**The data**.
---

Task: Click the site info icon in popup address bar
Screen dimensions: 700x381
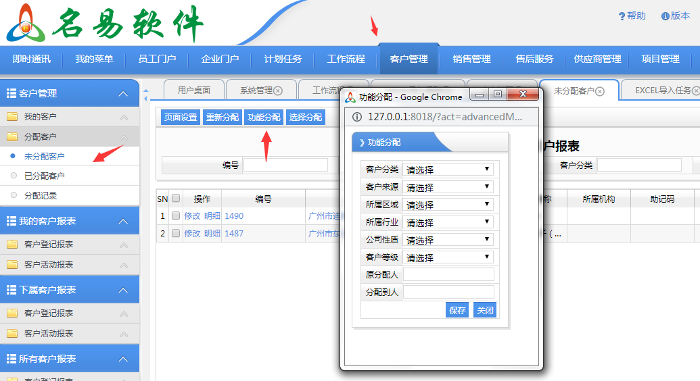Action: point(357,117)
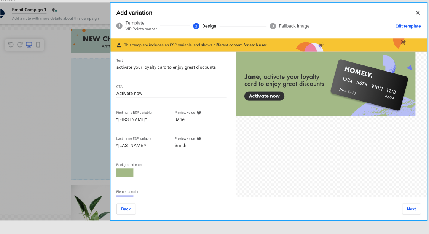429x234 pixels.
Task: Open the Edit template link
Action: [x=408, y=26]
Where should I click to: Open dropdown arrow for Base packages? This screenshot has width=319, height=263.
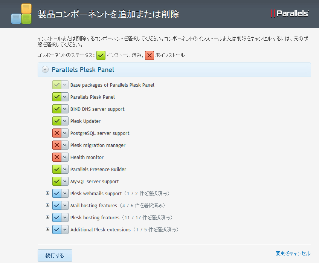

---

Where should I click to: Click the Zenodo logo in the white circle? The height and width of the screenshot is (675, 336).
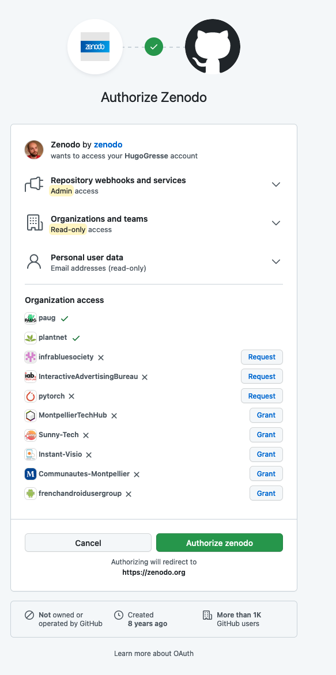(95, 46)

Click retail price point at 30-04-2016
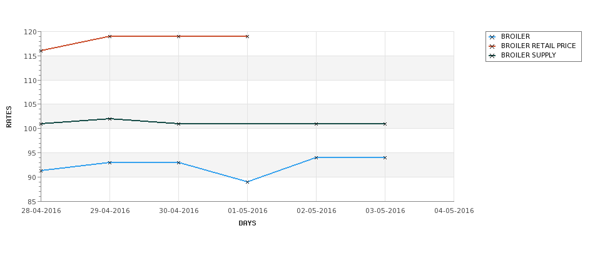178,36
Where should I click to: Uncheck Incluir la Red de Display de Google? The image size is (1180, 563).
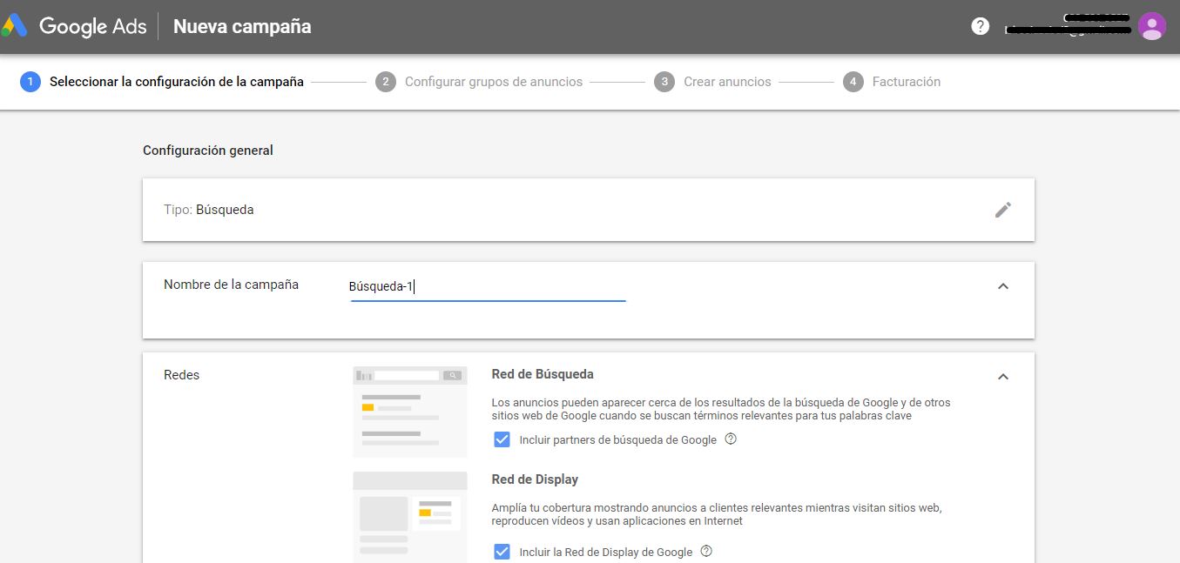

---

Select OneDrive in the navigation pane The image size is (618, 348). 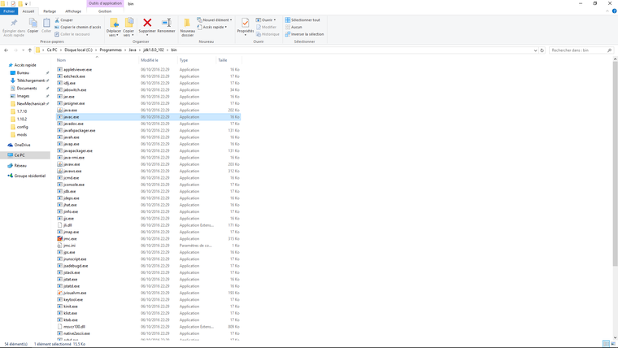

---

**About this exercise**.
Set down, exactly as written above, each line from the one with "Task: Click the" through the one with "Where should I click to: Open", and skip the pictures.

**Task result**.
Task: Click the site info icon in popup address bar
Screen dimensions: 700x381
Action: point(357,117)
429x234 pixels.
Task: Open the Edit template link
Action: [x=408, y=26]
Where should I click to: Open dropdown arrow for Base packages? This screenshot has width=319, height=263.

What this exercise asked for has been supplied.